A partial example of an empire was shown in a 1977 article by Martin Gardner 1. The full empire of a finite tiling would consist of the common faces of all the infinite extensions of the tiling. This will include at least the force of the tiling but it is not obviously finite. Here we confine ourselves to the empire in finite local regions.

For example, we can calculate a local empire for a given Tgraph g by finding the common faces of all the extensions in a boundary vertex covering of force g (which we call empire1 g).

This requires an efficient way to compare Tgraphs. We have implemented guided intersection and guided union operations which, when given a common edge starting point for two Tgraphs, proceed to compare the Tgraphs face by face and produce an appropriate relabelling of the second Tgraph to match the first Tgraph only in the overlap where they agree. These operations may also use geometric positioning information to deal with cases where the overlap is not just a single connected region. From these we can return a union as a single Tgraph when it exists, and an intersection as a list of common faces. Since the (guided) intersection of Tgraphs (the common faces) may not be connected, we do not have a resulting Tgraph. However we can arbitrarily pick one of the argument Tgraphs and emphasise which are the common faces in this example Tgraph.

Figure 4 (left) shows empire1 kingGraph where the starting kingGraph is shown in red. The grey-filled faces are the common faces from a boundary vertex covering. We can see that these are not all connected and that the force kingGraph from figure 2 corresponds to the connected set of grey-filled faces around and including the kingGraph in figure 4.

Figure 4: King's empire (level 1 and level 2). — Figure 4: King’s empire (level 1 and level 2).

We call this a level 1 empire because we only explored out as far as the first boundary covering.

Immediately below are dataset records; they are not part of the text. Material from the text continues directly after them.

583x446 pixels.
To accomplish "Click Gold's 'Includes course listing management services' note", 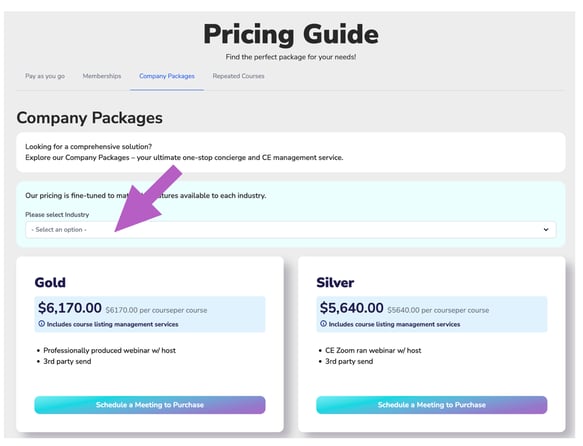I will (x=113, y=324).
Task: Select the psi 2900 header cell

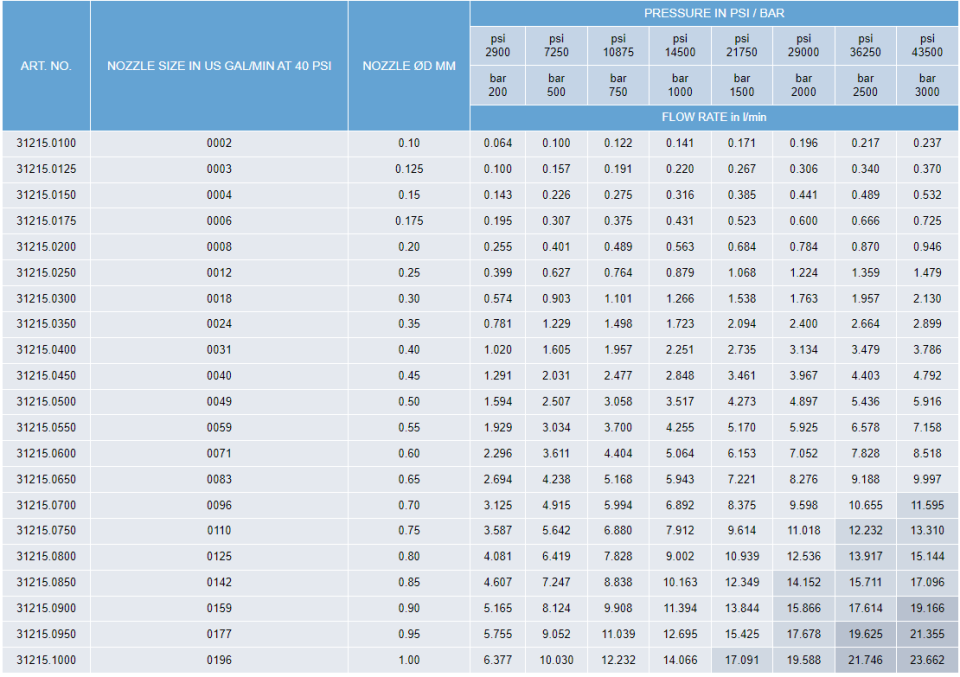Action: (497, 45)
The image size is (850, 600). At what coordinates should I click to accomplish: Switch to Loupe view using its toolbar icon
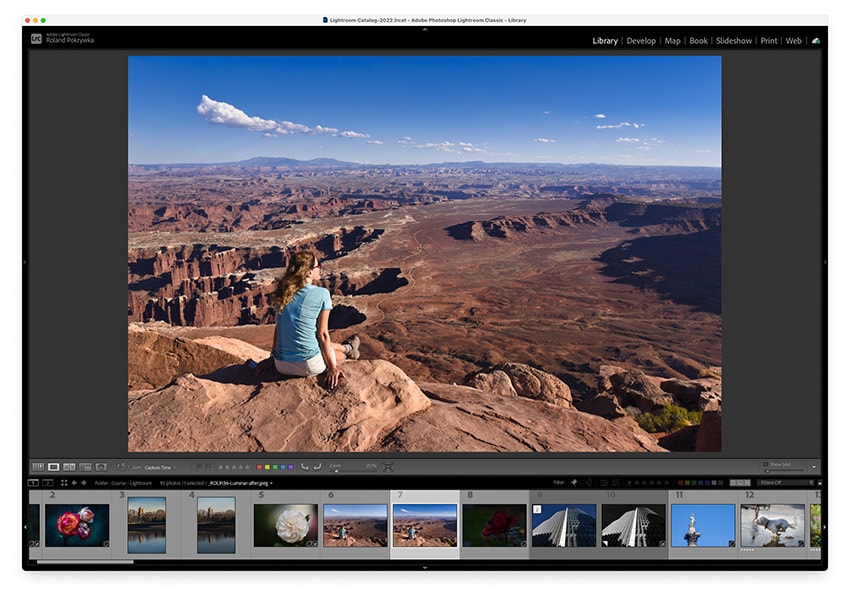(x=51, y=467)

We could instead, find further boundary coverings for each of the extensions in a boundary covering. This grows larger extensions in which to find common faces. On the right of figure 4 is a level 2 empire (empire2 kingGraph) which finds the intersection of the combined boundary edge coverings of each extension in a boundary edge covering of force kingGraph. Obviously this process could be continued further but, in practice, it is too inefficient to go much further.

SuperForce

We might hope that (when not discovering an incorrect tiling), force g produces the maximal connected component containing g of the common faces of all infinite extensions of g. This is true for the kingGraph as noted in figure 4. However, this is not the case in general.

The problem is that forcing will not discover if one of the two legal choices for extending a resulting boundary edge always leads to an incorrect Tgraph. In such a situation, the other choice would be common to all infinite extensions.

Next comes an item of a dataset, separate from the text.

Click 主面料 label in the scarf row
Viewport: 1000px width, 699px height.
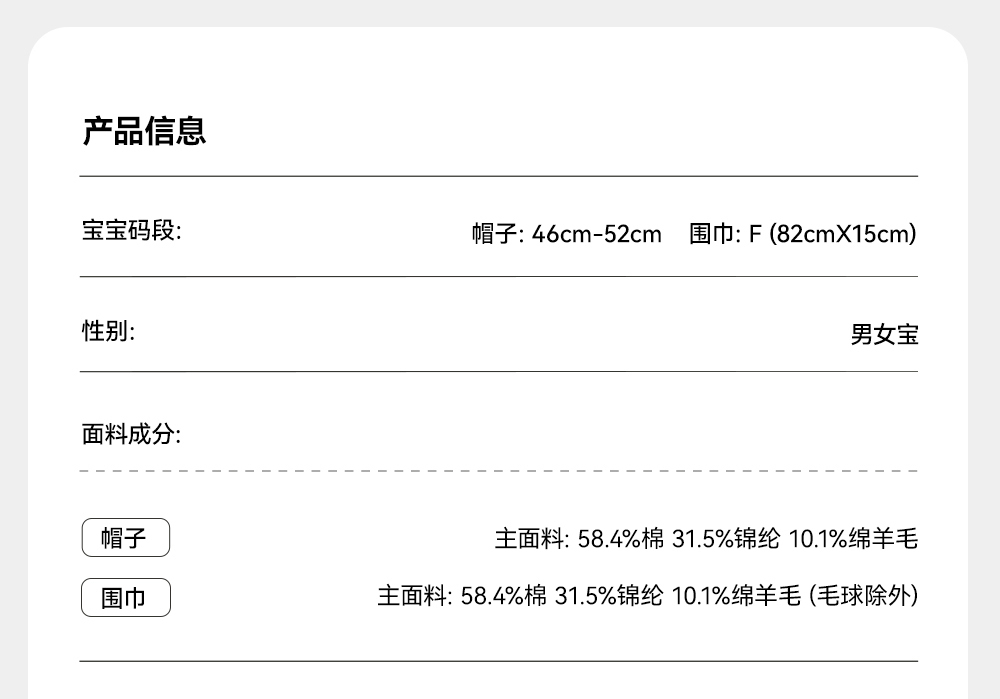click(414, 597)
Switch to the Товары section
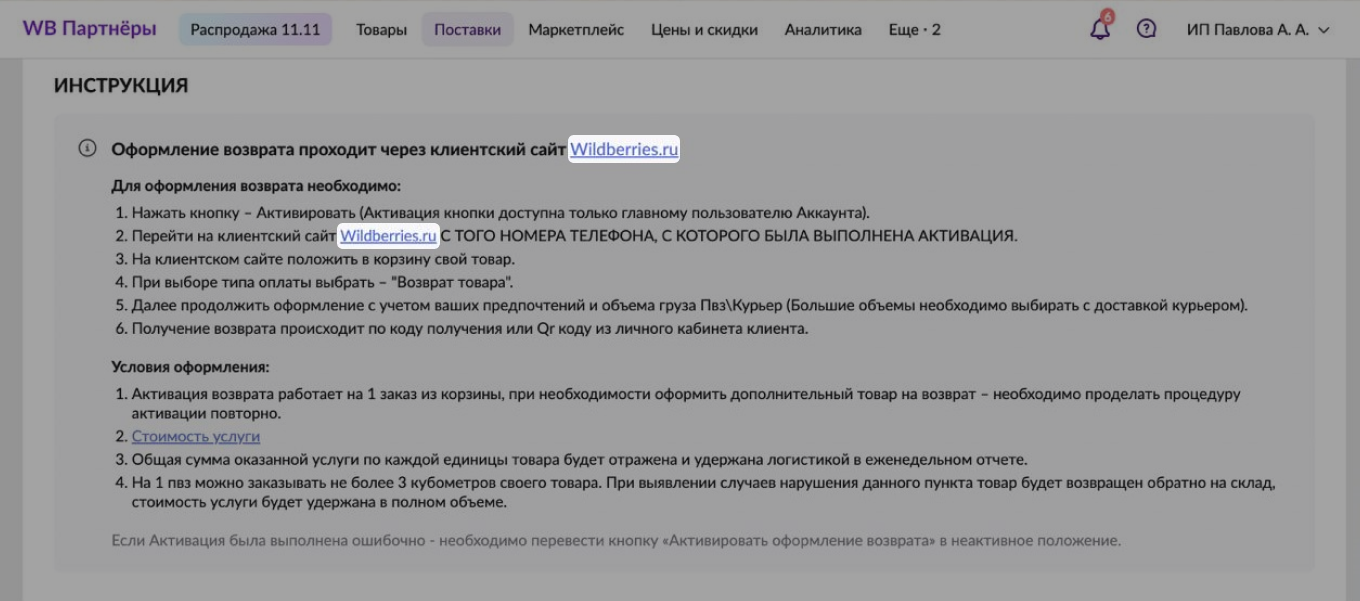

We can use a boundary edge covering to reveal such cases, leading us to a superForce operation. For example, figure 5 shows a boundary edge covering for the forced Tgraph shown in red.

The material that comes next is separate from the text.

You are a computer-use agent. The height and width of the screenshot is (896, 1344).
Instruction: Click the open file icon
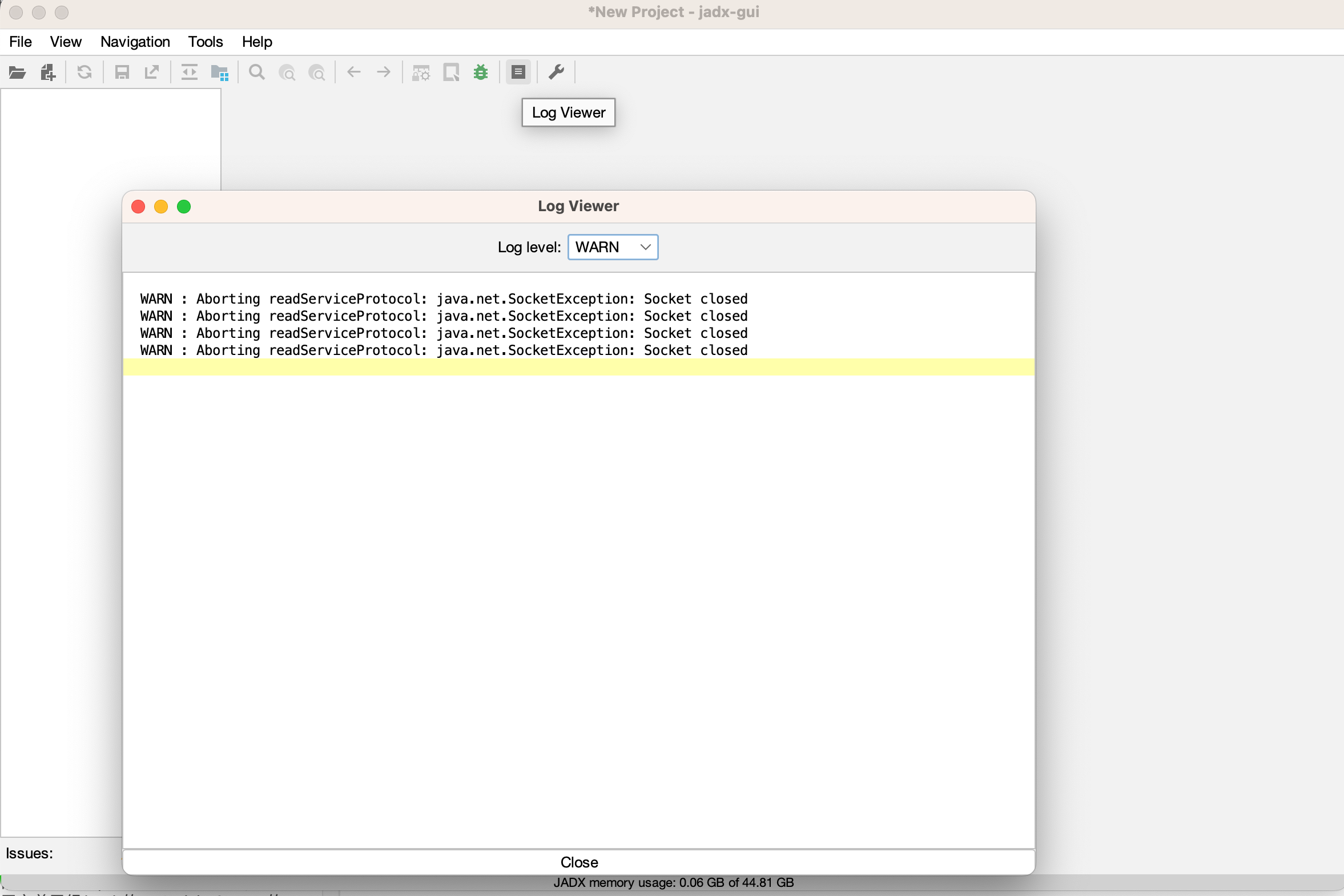(17, 71)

This example is particularly interesting because in every case, the leftmost end of the red forced Tgraph has a dart immediately extending it. Why is there no case extending one of the leftmost two red edges with a half-kite? The fact that such cases are missing from the boundary edge covering suggests they are not possible. Indeed we can check this by adding a half-kite to one of the edges and trying to force. This leads to a failure showing that we have an incorrect tiling. Figure 6 illustrates the Tgraph at the point that it is discovered to be stuck (at the bottom left) by forcing.

Our superForce operation starts by forcing a Tgraph. After a successful force, it creates a boundary edge covering for the forced Tgraph and checks to see if there is any boundary edge of the forced Tgraph for which each cover has the same choice. If so, that choice is made to extend the forced Tgraph and the process is repeated by applying superForce to the result. Otherwise, just the result of forcing is returned.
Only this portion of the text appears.